┏━━

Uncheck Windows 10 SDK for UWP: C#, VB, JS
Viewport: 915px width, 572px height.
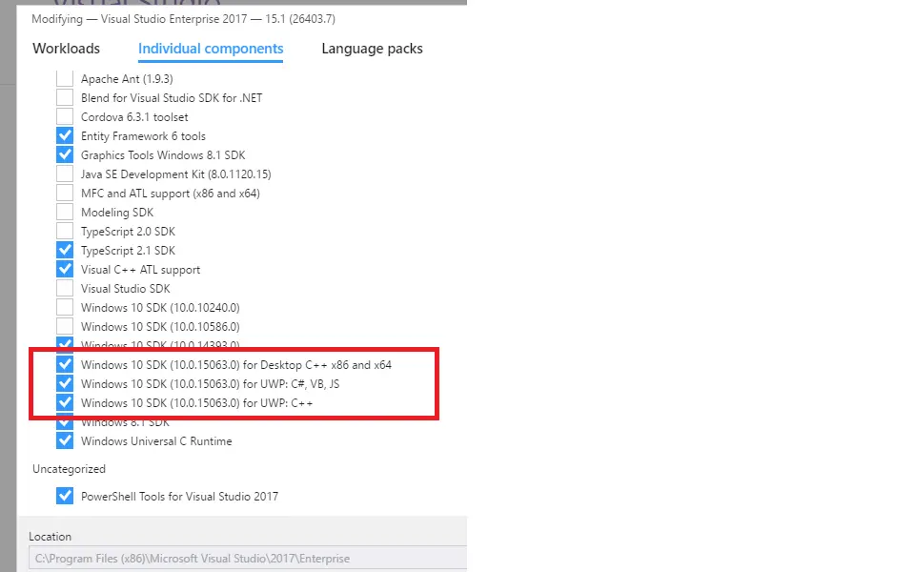point(65,384)
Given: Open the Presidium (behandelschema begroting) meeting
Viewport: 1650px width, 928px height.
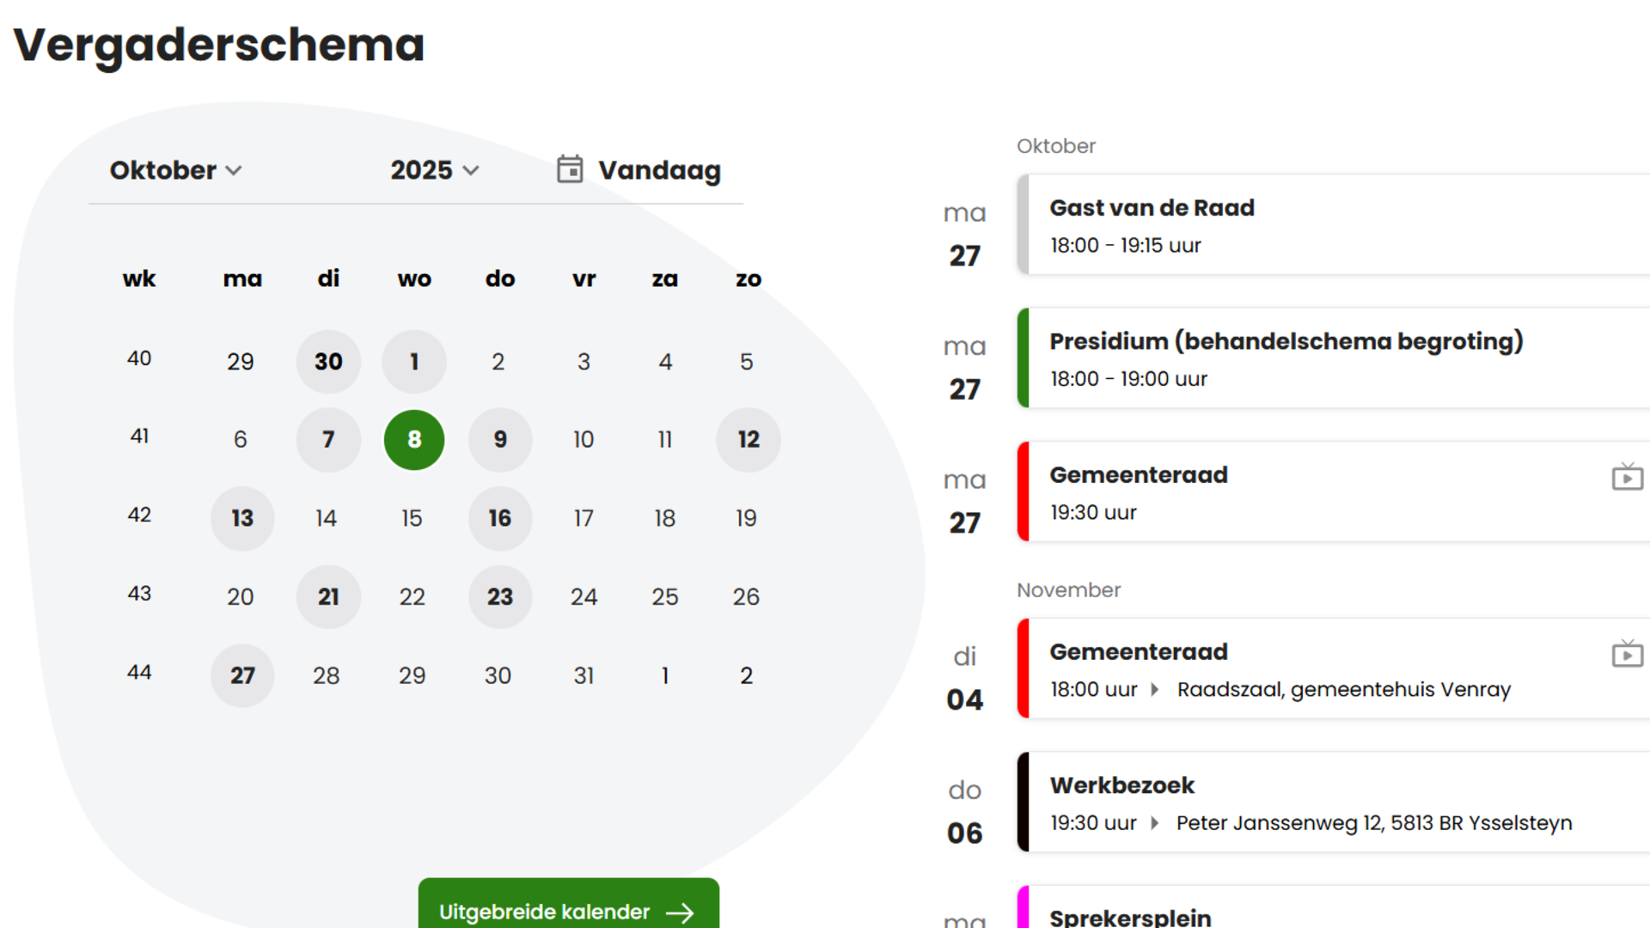Looking at the screenshot, I should point(1286,342).
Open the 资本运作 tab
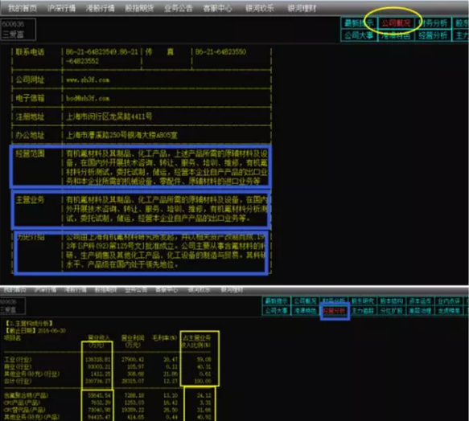Screen dimensions: 469x421 (420, 300)
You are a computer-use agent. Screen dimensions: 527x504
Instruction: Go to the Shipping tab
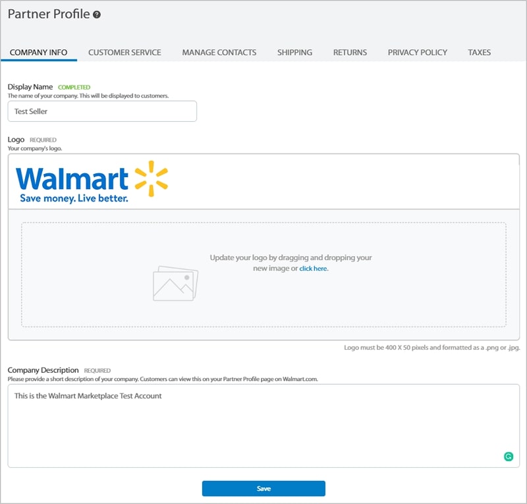294,52
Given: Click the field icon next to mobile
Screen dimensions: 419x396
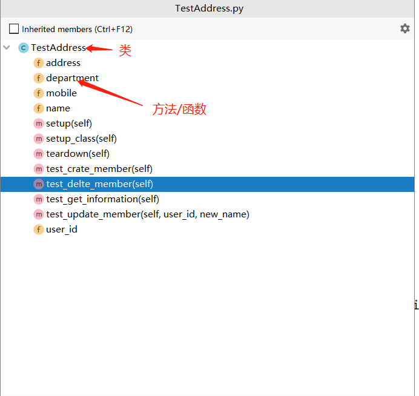Looking at the screenshot, I should 39,93.
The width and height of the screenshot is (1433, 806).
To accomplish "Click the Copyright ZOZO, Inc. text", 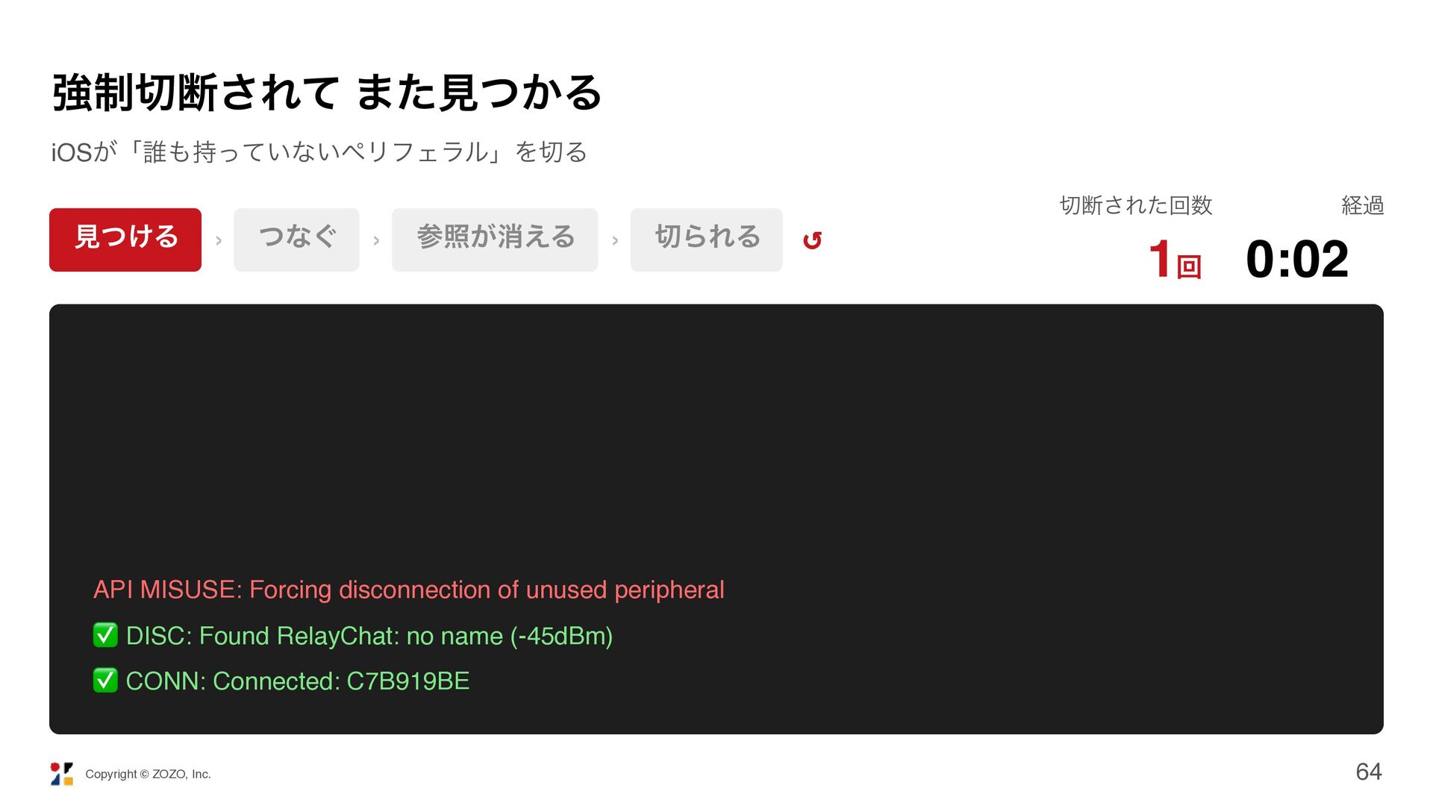I will 148,775.
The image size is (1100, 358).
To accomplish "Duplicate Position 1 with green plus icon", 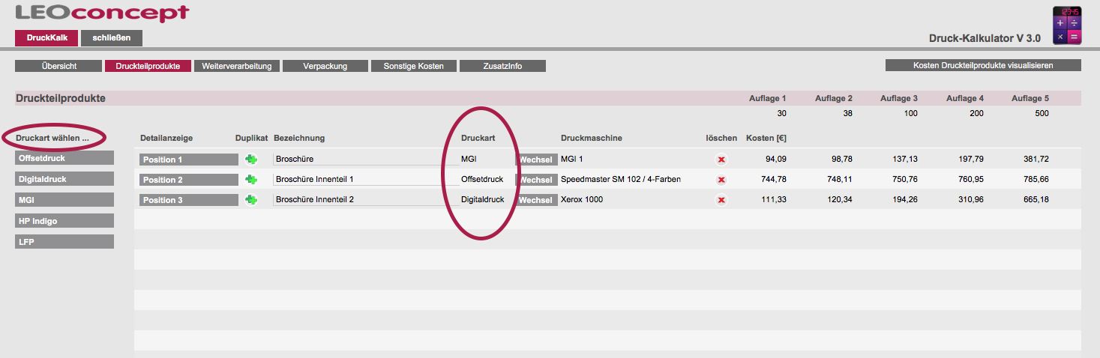I will (250, 160).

┗━━

Count every line of the records that holds the string "Given". Write only the total.

Task response: 2